Pansy was walking around the room, slowly, putting her fingertips on a windowsill or the top of a table. She didn't pick anything up to inspect it.
"These books?" Pansy asked.
Harry crossed to the bookcase.
"I brought them in over the years. All of the books that were here afterwards were ruined by rain or mice. I believe there were a lot more that were taken. Souvenirs, probably. That's what I like to think. I hope no one took things for resale but I can't know that," Harry said.
"Yeah," said Pansy. "Yeah. Oh, Merlin."
"Want to come this way?" Harry said.
Pansy watched Harry put a foot on the lowest step, then the next, then the next.
The answer was no. She did not want to go up those stairs because she feared what he was taking her up to see. Pansy put her foot on the first step, then the next.
"This took a bit more work," Harry said, opening a door.
Pansy joined him in what had been a toddler's bedroom, according to the bed and a few other furnishings. The room looked complete, from the inside. The wall that had been replaced fit neatly with the original, although the new work stood out for having been finished with flat white paint. Pansy stood on the threshold, staring at the crib. It was weathered, all of the finish gone, the wood cracked and gray. She looked away from the crib and saw the scorching on the remaining original walls, going up as far as the ceiling, the boundary between the marred original and the replacement white as distinct as Harry's lightning bolt.
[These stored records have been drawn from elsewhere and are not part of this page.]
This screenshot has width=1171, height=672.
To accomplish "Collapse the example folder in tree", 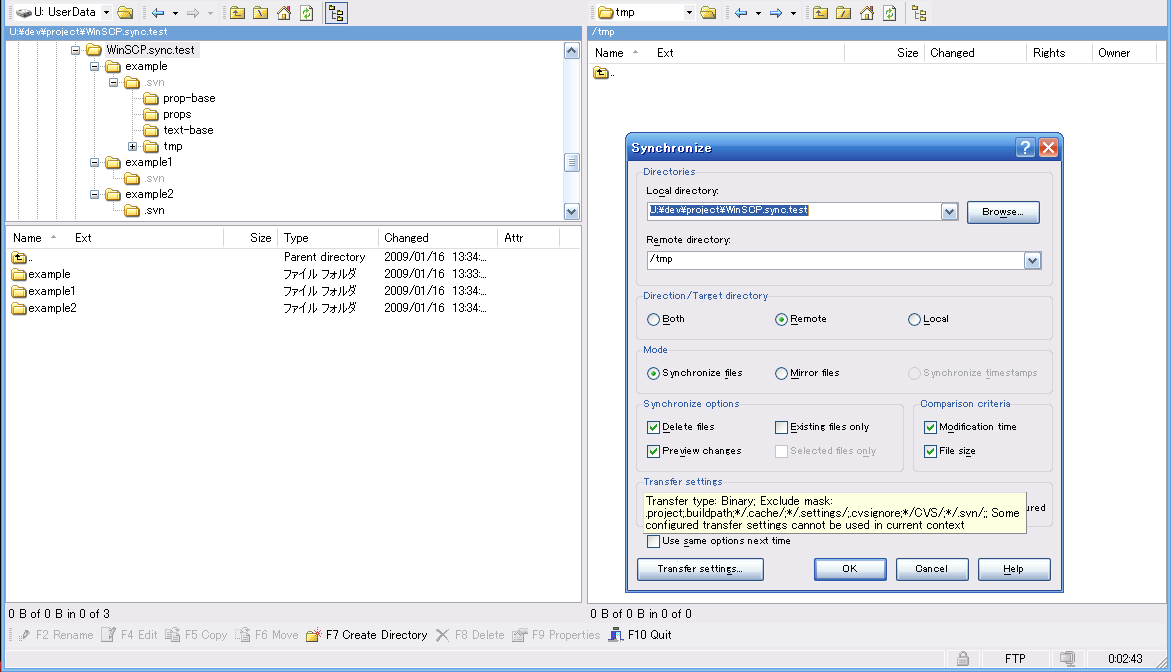I will point(95,67).
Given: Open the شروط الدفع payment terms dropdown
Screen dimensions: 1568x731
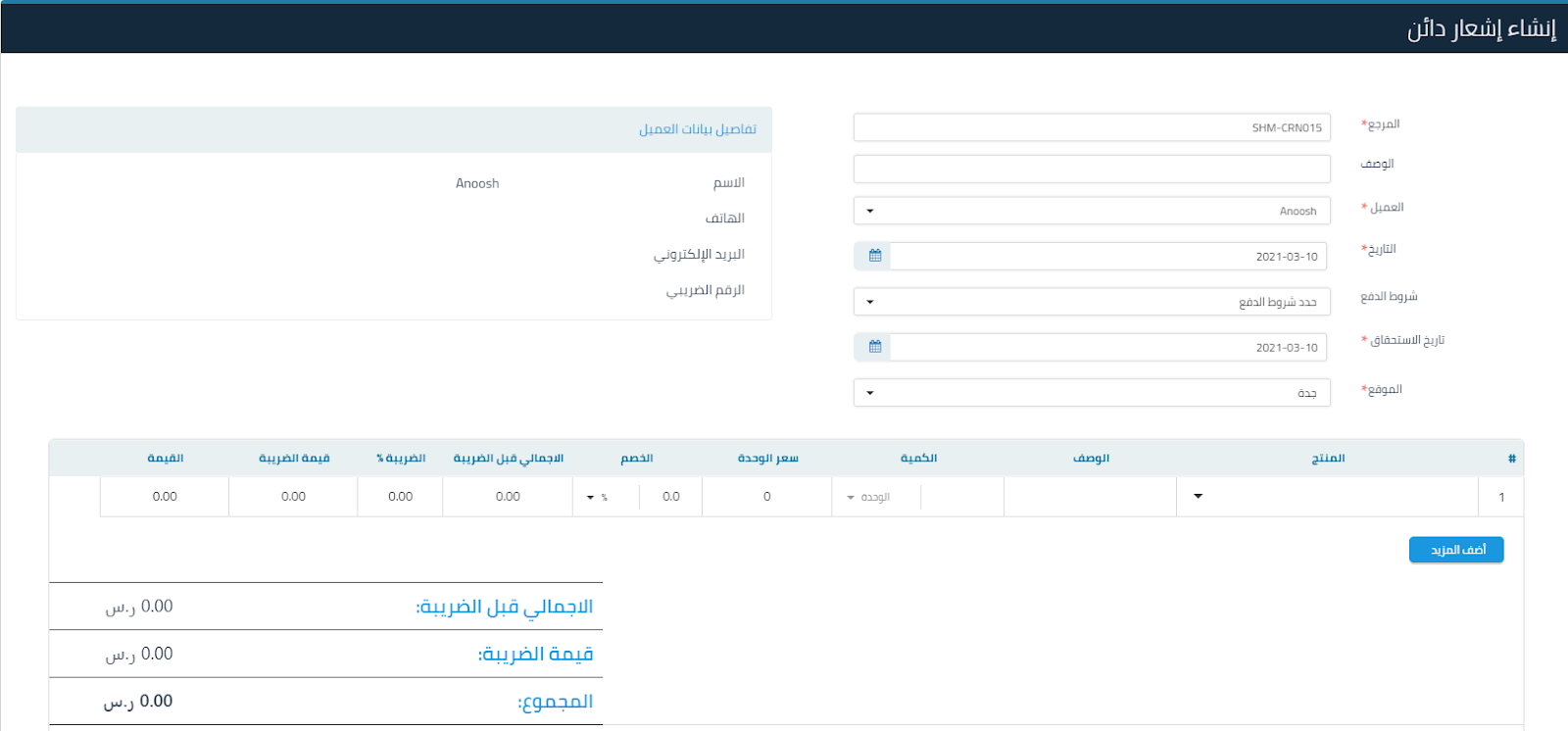Looking at the screenshot, I should pyautogui.click(x=1092, y=302).
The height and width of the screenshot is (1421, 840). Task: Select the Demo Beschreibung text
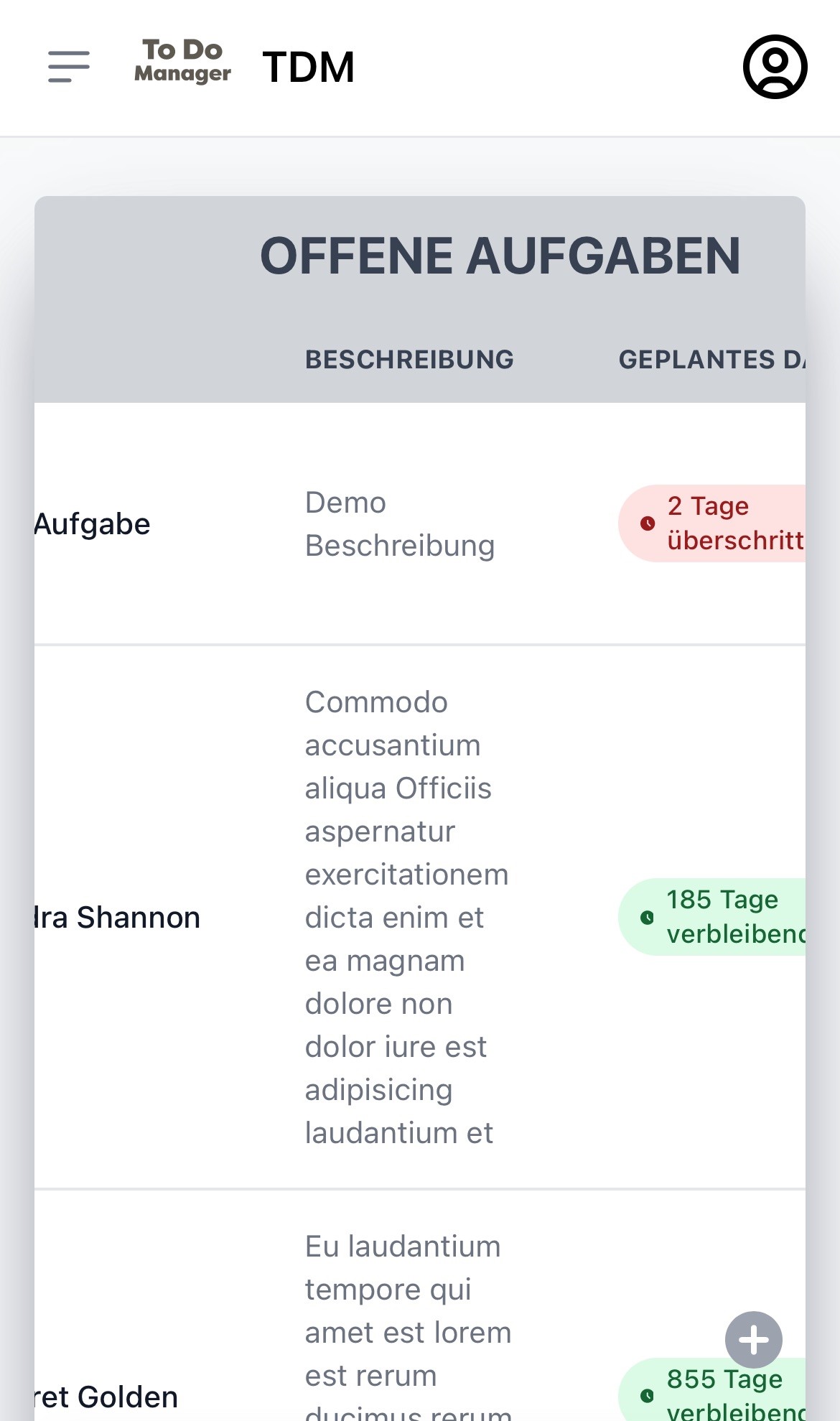click(400, 524)
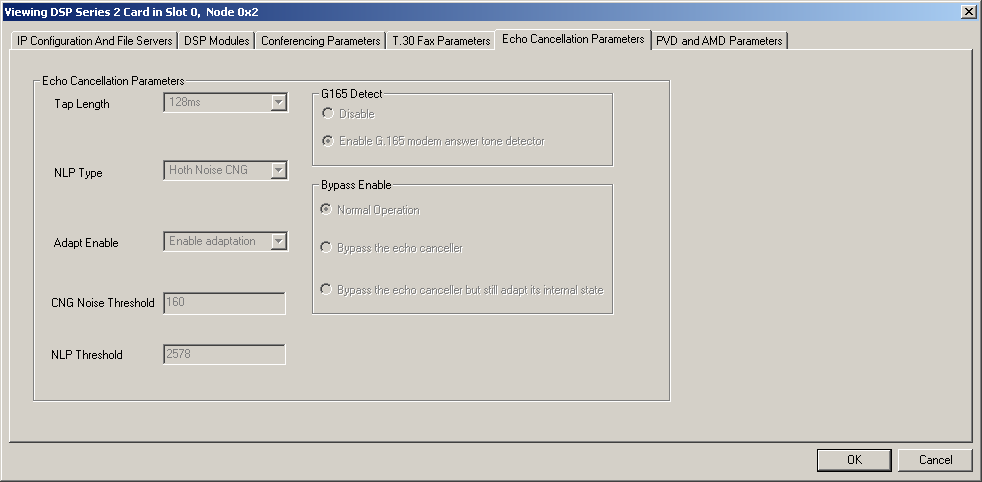The height and width of the screenshot is (482, 982).
Task: Focus the NLP Threshold input field
Action: point(224,354)
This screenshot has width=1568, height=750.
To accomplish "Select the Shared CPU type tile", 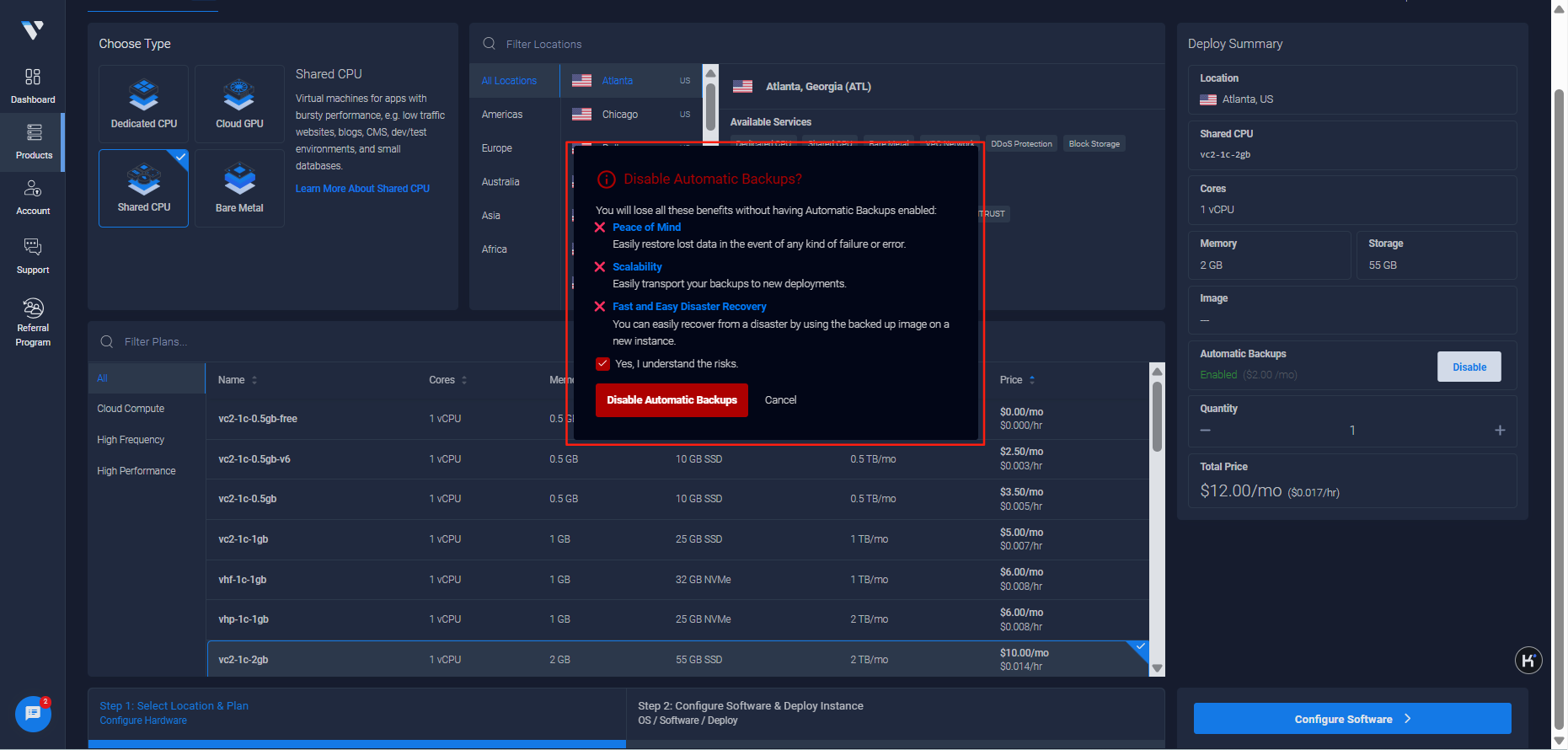I will tap(144, 188).
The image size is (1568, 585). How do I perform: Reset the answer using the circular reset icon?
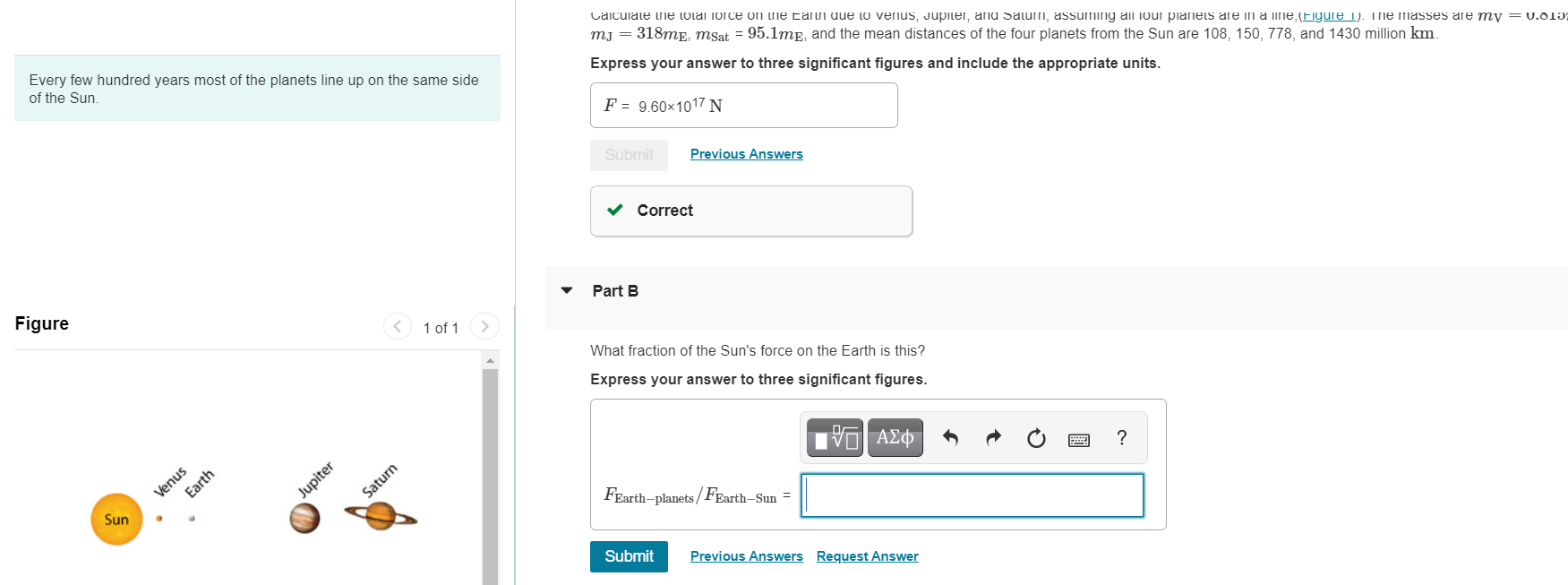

Harry heard the change in Pansy's breathing, the shift to long, slow breaths. The ones that say someone is making themselves do it that way so they don't hyperventilate.
"Feeling okay?" Harry asked.
Pansy shook her head. Harry saw the sparkles in the corners of her eyes.
"Here," he said, moving closer and putting an arm around her waist. "You've heard about it for as long as you can remember, or, at least most magical folks our age have. It happened. It's reality. A very bad man tried to commit the worst crime there is and he failed. Good people who would never do that kind of thing need to accept there are bad people who will and do what they can to stop them. It took me ten years, I suppose, to work through that and accept what happened to my parents and to me. You know what came after that? It hit me just how much more evil he would have gone on to do if we had failed at Hogwarts. At the big battle. There is no telling where it would have stopped. He had already shown he was willing to do the worst thing it is possible to do."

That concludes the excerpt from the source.